● **WHAT YOU ARE ASKED TO DO**: Pull out, word for word, the lines of the rows below, starting at the line that contains "At what (x,y)" and ending at the line that contains "Looking at the", with both of those lines included. Leave the pictures out.
DATA FOR ANALYSIS START
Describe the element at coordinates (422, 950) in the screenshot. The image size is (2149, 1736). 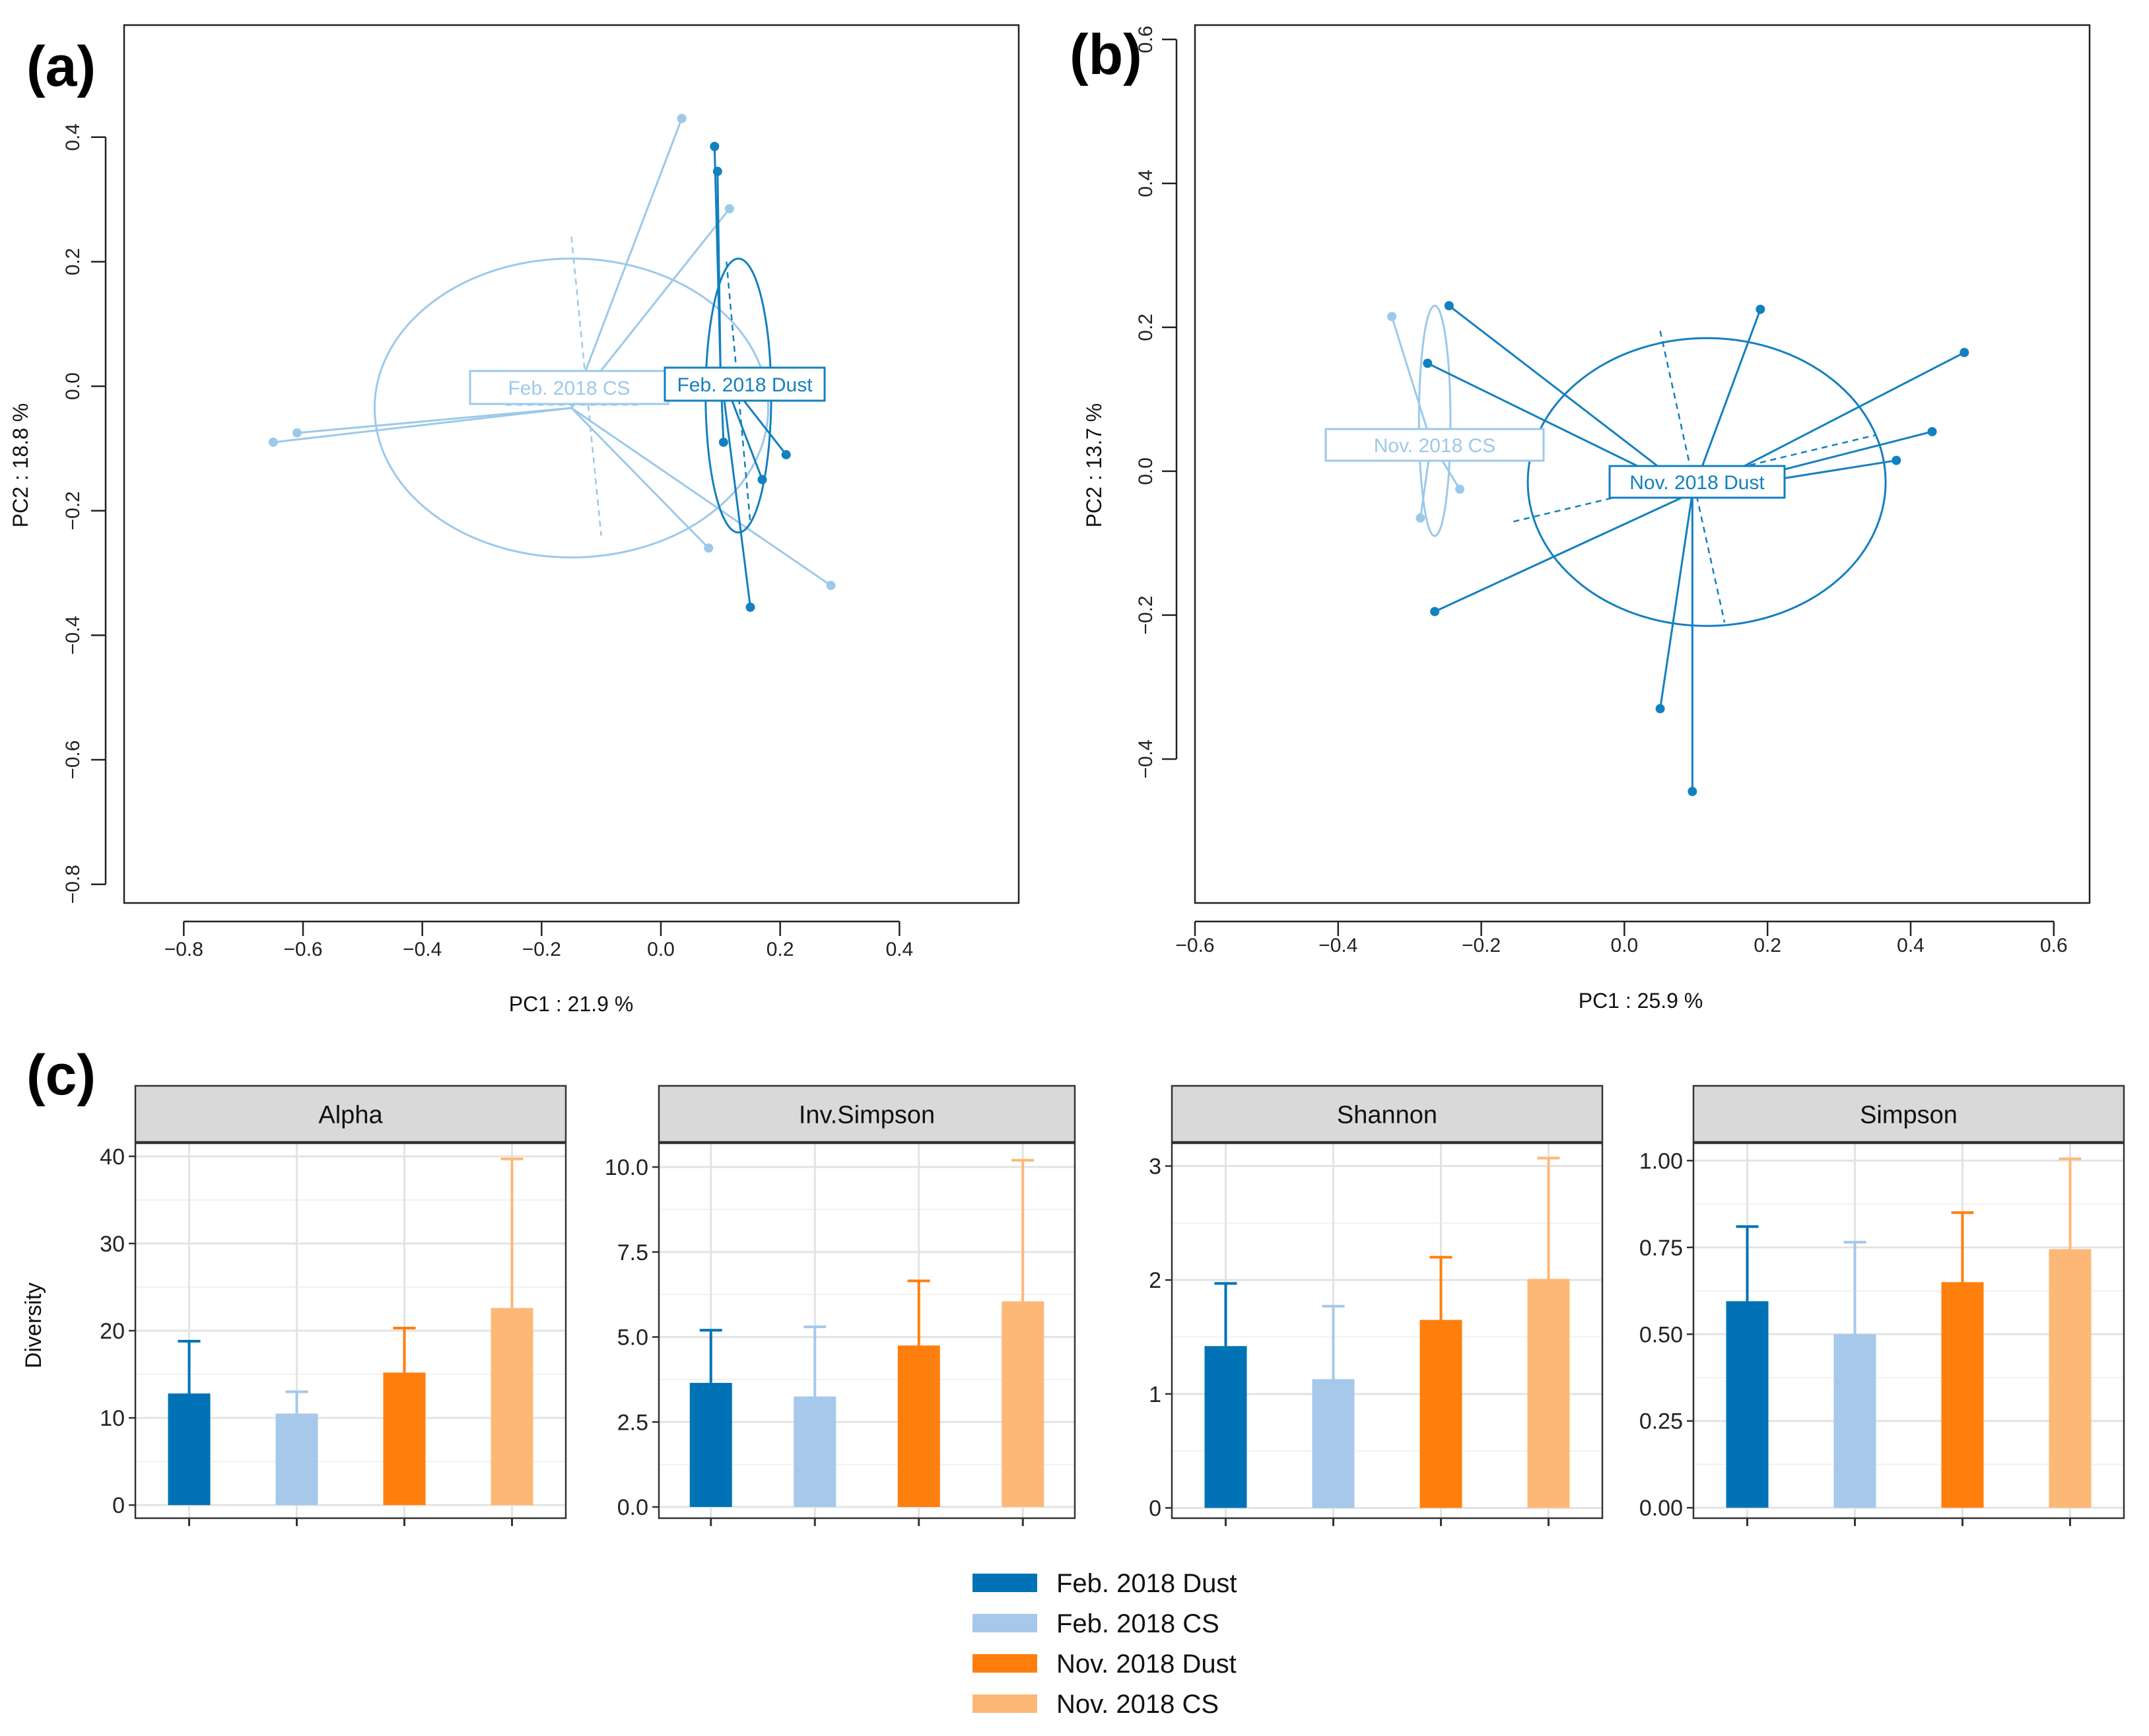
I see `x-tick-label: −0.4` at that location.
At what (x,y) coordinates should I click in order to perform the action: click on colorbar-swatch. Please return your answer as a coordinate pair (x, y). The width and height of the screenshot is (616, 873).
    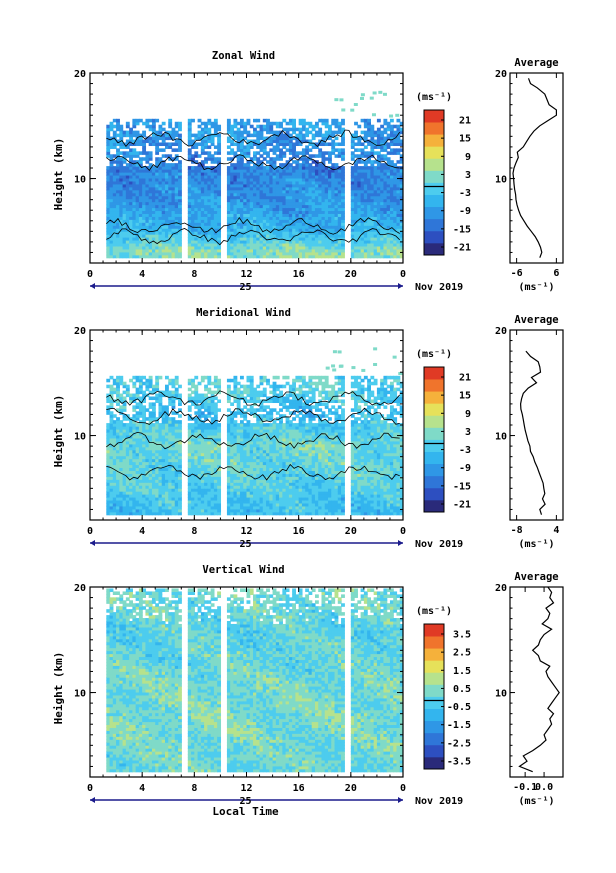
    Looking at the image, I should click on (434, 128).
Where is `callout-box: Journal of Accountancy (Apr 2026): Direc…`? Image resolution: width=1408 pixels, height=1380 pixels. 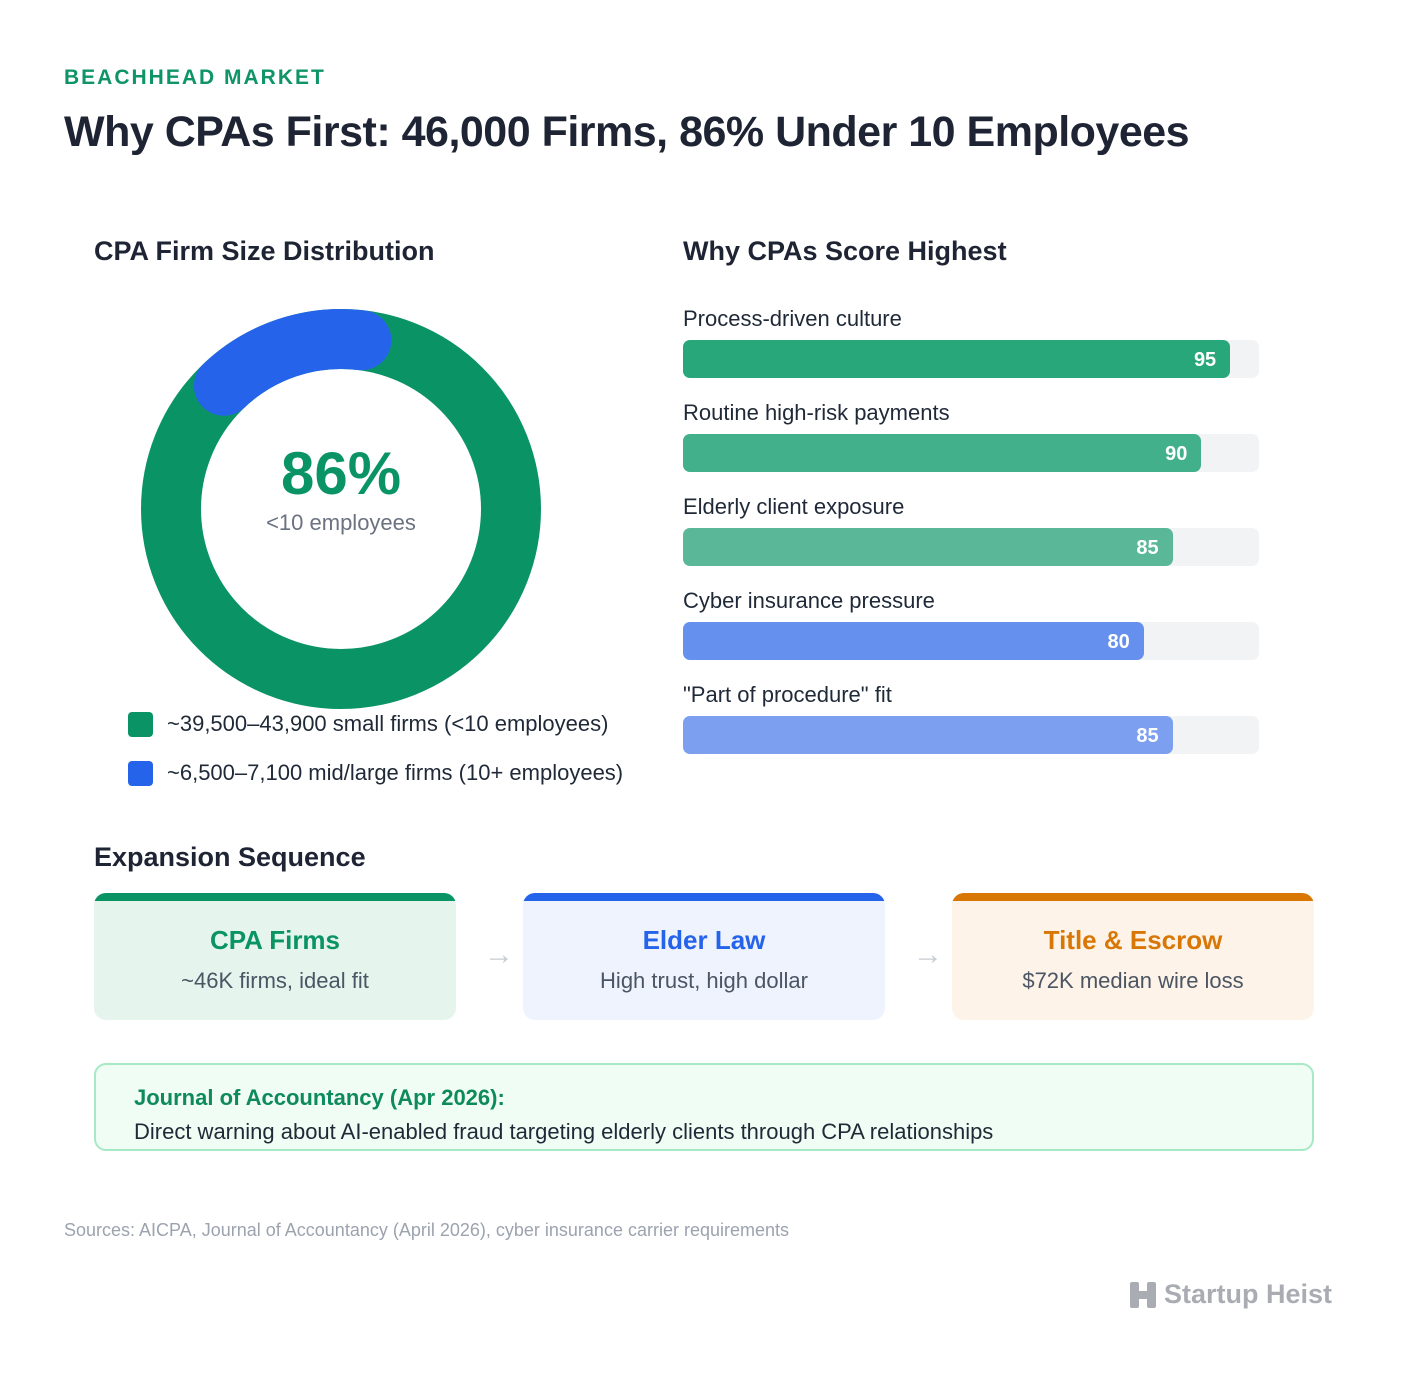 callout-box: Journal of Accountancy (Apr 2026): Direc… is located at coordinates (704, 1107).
DATA FOR ANALYSIS END
● **YOUR SOLUTION**:
At what (x,y) coordinates should I click in order to perform the action: click on colorbar-swatch. Please return your answer as a coordinate pair (x, y). The width and height of the screenshot is (616, 873).
    Looking at the image, I should click on (434, 128).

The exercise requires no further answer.